• **TAREA**
¿Puedes reproducir sin cambios el pasaje del texto sobre el retorno del fascismo en Europa, empezando por "Trascendencia" y siguiendo hasta "no el ensueño."?

• **SECCIÓN DEL DOCUMENTO**
□ □ □ □ □

De esa misma cuna de esplendor imaginario, se derivan el humanismo y los valores
universales, como asimismo el racismo y la exclusión.
Trascendencia
y fascismo
El retorno del fascismo
en Europa parece también paradójica reacción a este “retorno del color” y la pérdida
del “aura” occidental. El color matizado e insoslayable de la realidad sin
relato, su poderosa incertidumbre histórica, ciega la incertidumbre metafísica y
las apelaciones trascendentes. Cuando lo que viene de parte de las cosas se
torna aluvional, el primer plano dramático suele ser la pesadilla, no el ensueño.

□ □ □ □ □

• **FILAS**
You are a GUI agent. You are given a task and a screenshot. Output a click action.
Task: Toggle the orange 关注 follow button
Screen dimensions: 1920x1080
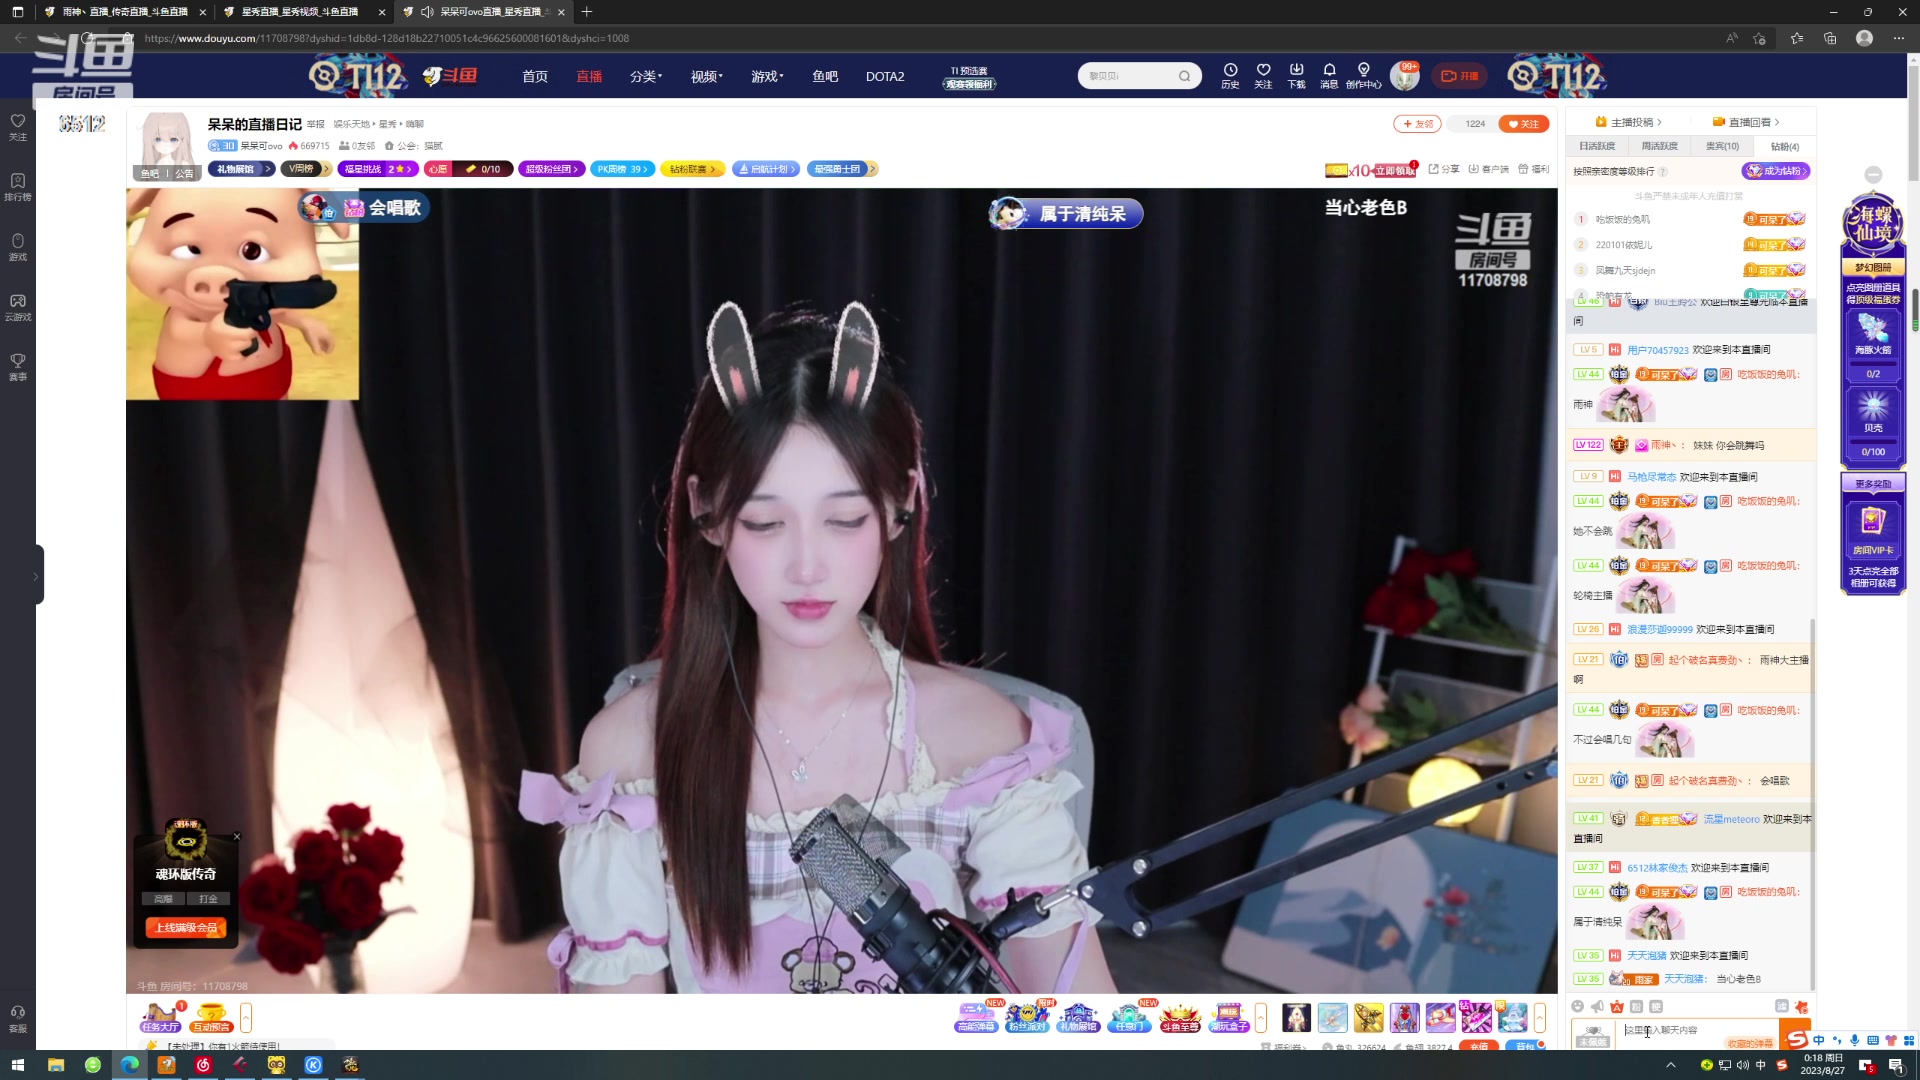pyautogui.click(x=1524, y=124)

□ □ □ □ □

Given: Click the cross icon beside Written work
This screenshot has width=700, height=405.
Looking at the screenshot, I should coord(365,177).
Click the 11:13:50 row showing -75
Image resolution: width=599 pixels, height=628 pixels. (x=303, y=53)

□ □ □ □ □

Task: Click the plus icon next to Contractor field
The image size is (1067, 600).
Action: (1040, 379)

□ □ □ □ □

• **RESULTADO**
Trascendencia
y fascismo
El retorno del fascismo
en Europa parece también paradójica reacción a este “retorno del color” y la pérdida
del “aura” occidental. El color matizado e insoslayable de la realidad sin
relato, su poderosa incertidumbre histórica, ciega la incertidumbre metafísica y
las apelaciones trascendentes. Cuando lo que viene de parte de las cosas se
torna aluvional, el primer plano dramático suele ser la pesadilla, no el ensueño.